Los días persiguiéndose
Luis Miguel Fuentes

3 de febrero de 2005

El tabú

En las noches con rayos y depredadores, cuando el hombre comenzaba a ser hombre, la primera moral fue el tabú y el primer sacramento, el festín totémico. El colosal edificio de las religiones tiene su comienzo en estas cocinillas, y todavía hay quien se come los domingos el corazón panificado de un dios como el de un gran buey que pasta por las constelaciones. El tótem y el tabú, de los que también hablaba aquí hace poco José Antonio Gómez Marín. Y no es que Freud sea un tipo que no pasa de moda, sino que nos sigue viviendo dentro más un alma de cazador que de arcángel. Tabú es lo que hay que evitar porque enfada a los dioses, y que corresponde a los sacerdotes enumerar después de escudriñar las tormentas y las cosechas. Tótem es el emblema de la naturaleza, el animal o la montaña que nos protege, y cuyo espíritu, a veces, podía asimilarse mediante la ingestión del alimento sagrado o del mismo tótem en carne. Ahora tocamos átomos y galaxias con los dedos, pero esto pervive como perviven las hogueras. Somos madera vieja tallada por el mito, con un caparazón tecnológico que aún no llega a las profundidades del alma humana, presidida por el miedo como por un pez con un solo ojo.
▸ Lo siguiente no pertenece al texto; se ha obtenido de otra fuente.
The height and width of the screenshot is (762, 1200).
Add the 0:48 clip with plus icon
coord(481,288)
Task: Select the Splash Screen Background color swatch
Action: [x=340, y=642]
En Guarromán, un párroco ha negado la comunión a un gay por tener pareja de hecho, pero intentar hacer una crítica moral de esto no tiene sentido como no la tiene sacarle una tabla de logaritmos al hechicero con cabeza de lobo que ha visto señales de sangre en el cielo. La comunión católica también es un festín totémico, con órgano o con guitarra. Y el pecado nefando, la homosexualidad, es otro tabú, y el tabú no tiene explicación moral porque está fuera o es anterior a la moral. No entendemos por qué los pitagóricos decían que había que abstenerse de las habas o de avivar el fuego con un cuchillo, o por qué la Biblia prohíbe hervir un cabritillo en la leche de su madre. Quizá eran metáforas de otra cosa que desconocemos. Los que intentamos medir las acciones morales según la libertad, la felicidad, la justicia, o por contra el daño o el sufrimiento que producen, no tenemos diccionario para enfrentarnos a esto.

Lo natural, lo innatural, estamos oyendo ahora mucho este argumento con respecto a la homosexualidad. Pero el hombre es poco o nada natural, o viviríamos desnudos en los árboles. Toda la historia del hombre no es sino una lucha contra lo natural, o más bien por superar lo natural. Ni el avión ni el calzado ni los antibióticos ni el arte ni la ciencia son naturales. Ni siquiera lo son la piedad o la defensa del débil, porque lo natural sería matarse a garrotazos y que ganara el más bruto. Cuando Benjamin Franklin inventó el pararrayos, le acusaron de ir contra Dios porque el rayo era un instrumento de la divinidad para castigar el pecado. Lao-Tse se opuso a los caminos, los puentes y los barcos porque no eran naturales. Esto lo recuerda Bertrand Russell, concluyendo que no ha habido progreso científico (ni moral) que no haya sido tachado de innatural por iglesias o santones. No hace falta mencionar el Batallón Sagrado de Tebas, ni la homosexualidad helenística o en la misma Iglesia. El tabú no se requiere más que a sí mismo. La Iglesia Católica tiene los suyos, son parte de su metalenguaje y de sus leyes de fuego. Se le puede dar la comunión a Pinochet, pero no a un gay con sus papeles. Tan inexplicable como lo de las habas. Tan humano como la crueldad o la hipocresía. Quien no quiera el tabú, que se aleje del hechicero.